Given that policyhax (aka golden key)'s fix actually works on Qualcomm systems, I picked up a working but sold for-parts Dell XPS 10 to port baton drop to MSM8960.

Here is the result.

Extract image.7z to your GPT fat32-formatted USB device, copy your unsigned EFI boot application to \boot.efi, boot your MSM8960 Windows RT device with it, enjoy.

All payload src (including divide.obj from MS CRT, which stage2 requires), is included. For building, use an MSVC cross-compiler command prompt. Run make_cert.bat to create a self-signed cert, build_mcupdate.bat to build stage1, build_stage2.bat to build stage2, build_boot.bat to build the hello world boot.efi.

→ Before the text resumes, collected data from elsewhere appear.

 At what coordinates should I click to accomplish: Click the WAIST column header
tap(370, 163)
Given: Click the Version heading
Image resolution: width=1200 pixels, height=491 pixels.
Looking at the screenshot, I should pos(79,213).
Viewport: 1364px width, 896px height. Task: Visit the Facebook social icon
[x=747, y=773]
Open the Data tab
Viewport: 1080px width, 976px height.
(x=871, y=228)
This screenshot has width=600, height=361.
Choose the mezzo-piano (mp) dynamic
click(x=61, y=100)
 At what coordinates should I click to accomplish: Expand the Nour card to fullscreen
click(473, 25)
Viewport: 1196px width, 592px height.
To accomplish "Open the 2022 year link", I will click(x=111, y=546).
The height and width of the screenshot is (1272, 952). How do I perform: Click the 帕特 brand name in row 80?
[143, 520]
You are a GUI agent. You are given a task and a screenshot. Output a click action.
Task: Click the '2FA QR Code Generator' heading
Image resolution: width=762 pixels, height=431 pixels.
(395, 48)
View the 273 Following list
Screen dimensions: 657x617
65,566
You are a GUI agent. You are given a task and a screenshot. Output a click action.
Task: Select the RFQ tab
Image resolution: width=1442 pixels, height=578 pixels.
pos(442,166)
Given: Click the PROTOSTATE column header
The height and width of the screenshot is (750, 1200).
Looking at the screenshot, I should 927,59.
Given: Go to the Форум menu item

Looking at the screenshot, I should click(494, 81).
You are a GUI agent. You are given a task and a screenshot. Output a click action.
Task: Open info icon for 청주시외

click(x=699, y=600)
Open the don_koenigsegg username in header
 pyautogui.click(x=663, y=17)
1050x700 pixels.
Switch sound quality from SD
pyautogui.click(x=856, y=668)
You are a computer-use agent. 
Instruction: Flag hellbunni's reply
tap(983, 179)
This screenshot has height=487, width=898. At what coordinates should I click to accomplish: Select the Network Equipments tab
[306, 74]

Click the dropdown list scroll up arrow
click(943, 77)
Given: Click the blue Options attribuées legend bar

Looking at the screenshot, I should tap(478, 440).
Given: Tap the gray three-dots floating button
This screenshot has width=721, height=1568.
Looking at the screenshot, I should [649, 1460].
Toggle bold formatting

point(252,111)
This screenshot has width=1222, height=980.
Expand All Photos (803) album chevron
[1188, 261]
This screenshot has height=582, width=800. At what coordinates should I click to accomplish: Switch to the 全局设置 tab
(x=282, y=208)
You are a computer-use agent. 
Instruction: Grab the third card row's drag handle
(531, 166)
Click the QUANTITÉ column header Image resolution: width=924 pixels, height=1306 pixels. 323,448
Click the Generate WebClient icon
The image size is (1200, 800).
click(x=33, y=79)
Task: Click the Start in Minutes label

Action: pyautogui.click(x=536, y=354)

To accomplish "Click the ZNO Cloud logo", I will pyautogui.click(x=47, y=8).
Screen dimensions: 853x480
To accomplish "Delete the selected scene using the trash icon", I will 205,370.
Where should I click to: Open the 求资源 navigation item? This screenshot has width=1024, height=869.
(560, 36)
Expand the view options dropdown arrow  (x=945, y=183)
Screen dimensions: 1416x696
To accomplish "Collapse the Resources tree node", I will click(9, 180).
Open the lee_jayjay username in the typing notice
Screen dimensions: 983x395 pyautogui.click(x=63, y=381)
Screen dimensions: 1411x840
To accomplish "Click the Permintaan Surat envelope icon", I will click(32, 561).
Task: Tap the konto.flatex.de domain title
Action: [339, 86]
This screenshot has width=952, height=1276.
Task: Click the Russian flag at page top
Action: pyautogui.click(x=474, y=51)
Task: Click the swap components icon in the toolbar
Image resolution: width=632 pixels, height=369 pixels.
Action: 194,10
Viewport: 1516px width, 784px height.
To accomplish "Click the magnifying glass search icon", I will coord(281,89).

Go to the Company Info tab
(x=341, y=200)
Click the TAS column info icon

• Physical address cut off is at 0xA000_0000. It could probably be set later if you wanted to just use baton drop for a UMCI jailbreak (when exploiting baton drop, advanced options menu shows nointegritychecks option); remember that on win8.x exploitation requires osdevice to be a BitLocker encrypted volume with key flag bit 0 set (can be set manually as is the case for payload.vhd, but is usually set for VMK sealed by TPM with secure boot for integrity validation).
  • Please note that setting the cut off to 0xC000_0000 works for baton drop to load a payload, but in a dual boot situation would cause NT to fail to boot.
• hal.dll has been patched to add mcupdate.dll to its imports, and self-signed.
• mcupdate.dll loads efiesp:\stage2.dll and efiesp:\boot.efi, obtains all pointers that stage2 needs and calls stage2 entrypoint.
• stage2:
  • calls BlpArchSwitchContext to switch back to firmware context to call EFI services
  • walks through the EFI memory map to free everything allocated by the Windows bootloaders (except for what stage1 loaded and the stack which points to memory allocated by bootmgr)
  • calls boot.efi entrypoint
• Any error (or boot.efi returning) will lead to infinite loop.